I guess until now I’ve never actually cared about the Super Bowl.
I’m not nervous. I’m actually relatively confident about the game, considering I’m a fan of the franchise that is the single greatest in NFL history at breaking their fans’ hearts in the playoffs. The game is the game—the same ball, the same rules. Just a lot more pyro and a much longer halftime show. I trust Mahomes, and I firmly believe the Kansas City Chiefs will win.
So it’s not nervousness. It’s more a tangible, physical anxiety. These two weeks between AFC Championship and Super Bowl have been torturously long. It isn’t a childhood, waiting-for-Christmas torture. It’s a bottomless pit in the gut. It’s an irrational fear of the unknown. It’s objectively way too much emotional investment in a dumb football game.
Mostly, though, it’s reflective of just how foreign success is to me as a Chiefs fan (and also in general, but we’re not talking about my failures here). We like to frame the Chiefs making a habit of coming up short as a curse, but it’s simply been 50 years of not being good enough. Now they are good enough, and I don’t quite know how to handle it.
I’ve finally gotten something I’ve wanted so desperately for so long. For nearly 30 years, I’ve fantasized about a Chiefs Super Bowl. It’s something part of me believed I’d only ever see in Madden. But now, it’s real. I have what I’ve desired. It’s shimmering in my hands like the rarest of gems, and my only thought is I don’t know what to do with it. I’m scared I’m going to break it.
The emotional investment in watching your favorite football team is a visceral, intense experience. Nearly every play carries a weight of importance. Like watching a well-made movie thriller, it can be physically exhausting. And that’s just the regular season.
If the Super Bowl proves to be a close game, it’ll be like slowly gliding across a razor blade. It will not be a pleasant experience, but it also will be exactly the experience it should be. If watching your favorite team when the games matter less is emotionally draining, watching them when the game matters the most should be agonizing. It only makes the payoff better.
That’s what makes this Super Bowl different from any potential future Chiefs success. Once the Chiefs win a Super Bowl, any future titles become an expectation, not an achievement.
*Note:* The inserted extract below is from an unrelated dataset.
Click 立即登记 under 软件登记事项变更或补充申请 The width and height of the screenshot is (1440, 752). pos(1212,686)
When Pixar wins a Best Animated Feature Oscar everyone shrugs – it’s expected. But 20 years ago, they were basically the reason the category was created. In the ’90s, Pixar was unlike anything anyone had ever seen. Now, they’re the blueprint. Now, they’re boring. Because sustained success is boring. Hopefully the Chiefs someday will be that kind of boring, too.
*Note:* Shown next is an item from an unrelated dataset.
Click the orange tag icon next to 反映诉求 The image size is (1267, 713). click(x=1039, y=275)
For now, though, the Chiefs are arguably the most thrilling thing in all of sports. So I at least hope I can enjoy fresh success now, before it continues and makes me fat and content. Before the Chiefs become the blueprint.
I’ve lived in Indiana all my life. I’ve gotten more comments on any Chiefs gear I’ve worn over the last two seasons than the rest of my life combined, probably. The last two weeks in particular have been almost exclusively people who are fans of other teams openly congratulating me, telling me how fun the Chiefs are, or canonizing Mahomes.
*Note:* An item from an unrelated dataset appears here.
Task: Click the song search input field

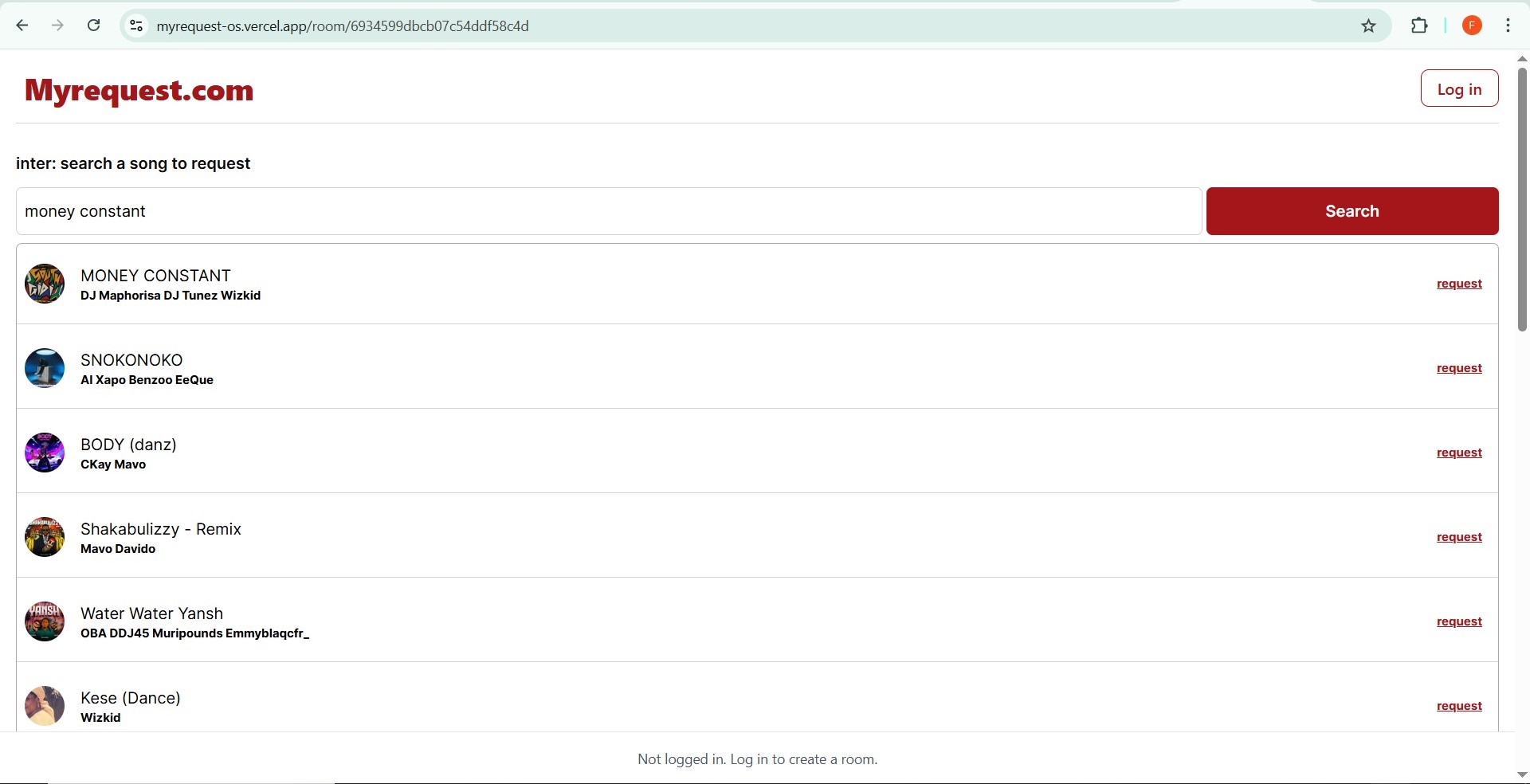Action: tap(608, 211)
It’s a far, far cry from the laughter and “Chiefs suck!” of years past. Yesterday a Raiders fan stopped me in the street just to tell me he was rooting for the Chiefs and that he thought “Your quarterback is the best thing I’ve ever seen.” A Raiders fan! Like, what am I supposed to say to that?
Again, I don’t know how to handle all this. My brain doesn’t have the RAM to process all this new information. Overnight I’ve stepped from the reality I was used to, where the Chiefs were a punchline to one where they are everyone’s second favorite team. The Chiefs are cool. That’s even more astonishing than them finally making a Super Bowl.
So I’m going to try really hard to shed the anxiety and enjoy this next week or so. Because it’s the last time I get to be a part of newborn success with this team. There’s no catharsis next time. There’s no “WE DID IT!”
Next time—and there will be a next time—it’ll just be the next time. And that’ll be just a little bit less fun.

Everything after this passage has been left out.